* Extracted records
* Start *

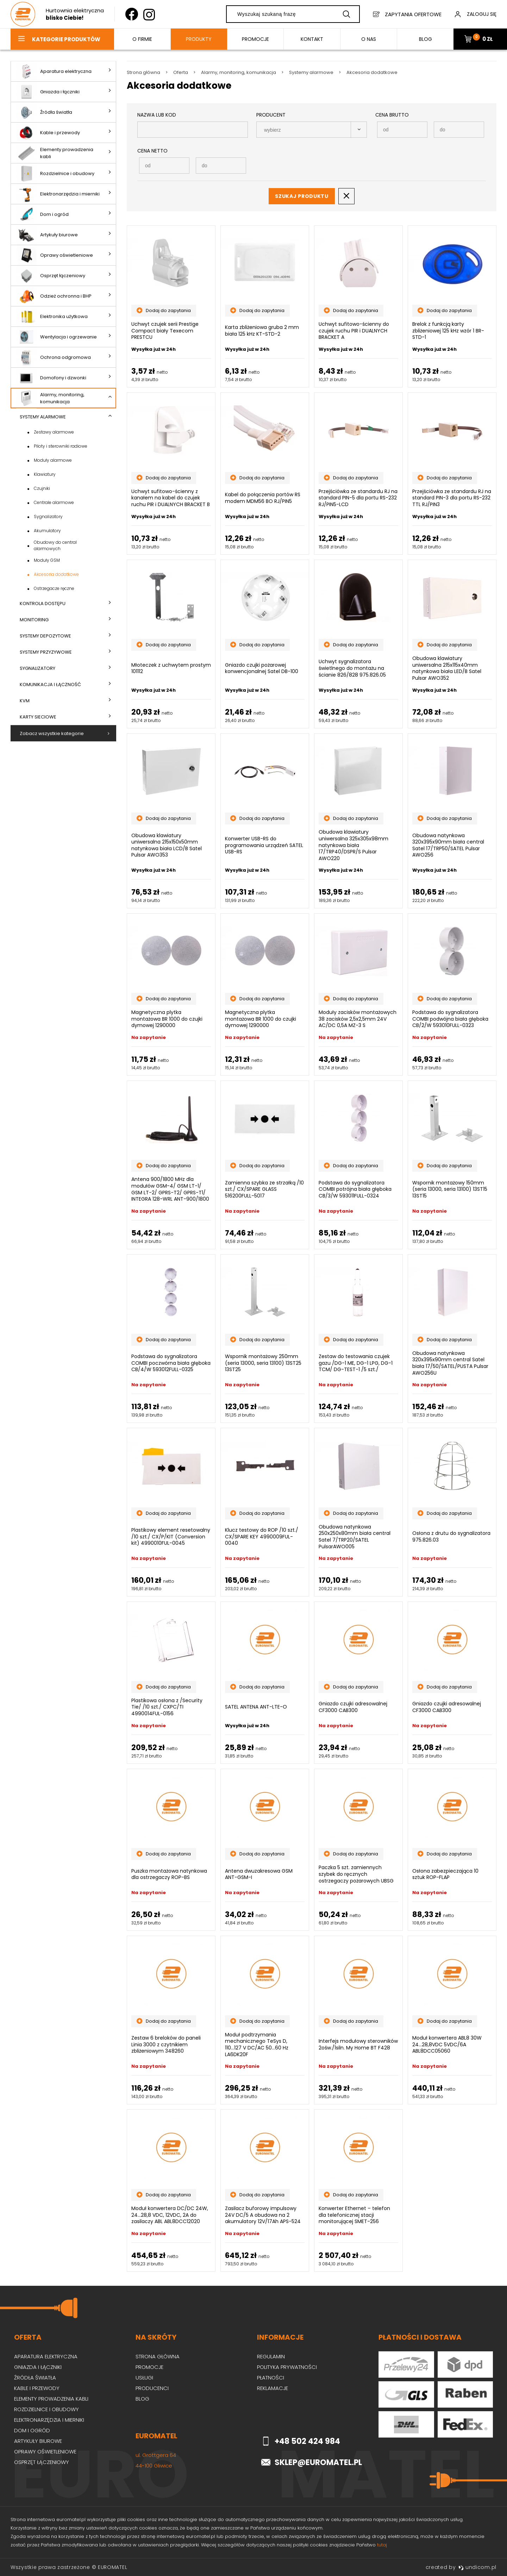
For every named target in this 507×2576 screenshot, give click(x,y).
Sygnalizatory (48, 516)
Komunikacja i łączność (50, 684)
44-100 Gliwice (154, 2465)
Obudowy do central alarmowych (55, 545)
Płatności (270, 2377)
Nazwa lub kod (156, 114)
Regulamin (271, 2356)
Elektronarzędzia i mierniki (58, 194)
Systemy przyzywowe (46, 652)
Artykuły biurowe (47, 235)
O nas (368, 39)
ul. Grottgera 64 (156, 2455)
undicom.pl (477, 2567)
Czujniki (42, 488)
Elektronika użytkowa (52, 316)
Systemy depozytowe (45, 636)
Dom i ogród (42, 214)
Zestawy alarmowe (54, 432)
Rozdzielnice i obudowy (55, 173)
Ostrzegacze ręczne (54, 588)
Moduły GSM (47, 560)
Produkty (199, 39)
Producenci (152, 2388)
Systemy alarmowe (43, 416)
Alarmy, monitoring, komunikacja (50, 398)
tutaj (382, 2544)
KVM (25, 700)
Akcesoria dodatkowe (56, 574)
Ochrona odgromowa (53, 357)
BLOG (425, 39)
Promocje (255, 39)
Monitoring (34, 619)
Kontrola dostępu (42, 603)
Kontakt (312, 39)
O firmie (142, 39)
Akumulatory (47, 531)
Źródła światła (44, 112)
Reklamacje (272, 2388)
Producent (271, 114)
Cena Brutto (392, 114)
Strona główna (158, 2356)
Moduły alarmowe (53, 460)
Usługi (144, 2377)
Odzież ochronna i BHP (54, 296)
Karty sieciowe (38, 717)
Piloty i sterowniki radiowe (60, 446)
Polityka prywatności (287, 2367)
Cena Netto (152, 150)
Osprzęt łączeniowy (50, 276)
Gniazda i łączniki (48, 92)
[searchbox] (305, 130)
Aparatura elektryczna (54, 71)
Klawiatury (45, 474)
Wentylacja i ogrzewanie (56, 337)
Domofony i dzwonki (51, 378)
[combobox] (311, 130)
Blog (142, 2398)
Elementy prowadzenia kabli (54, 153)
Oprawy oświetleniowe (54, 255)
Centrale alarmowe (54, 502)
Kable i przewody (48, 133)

* End *

* Task goal
Please gather every line of the records above that contains the string "alarmowe". Case matters.

* Output for this task
Zestawy alarmowe (54, 432)
Systemy alarmowe (43, 416)
Moduły alarmowe (53, 460)
Centrale alarmowe (54, 502)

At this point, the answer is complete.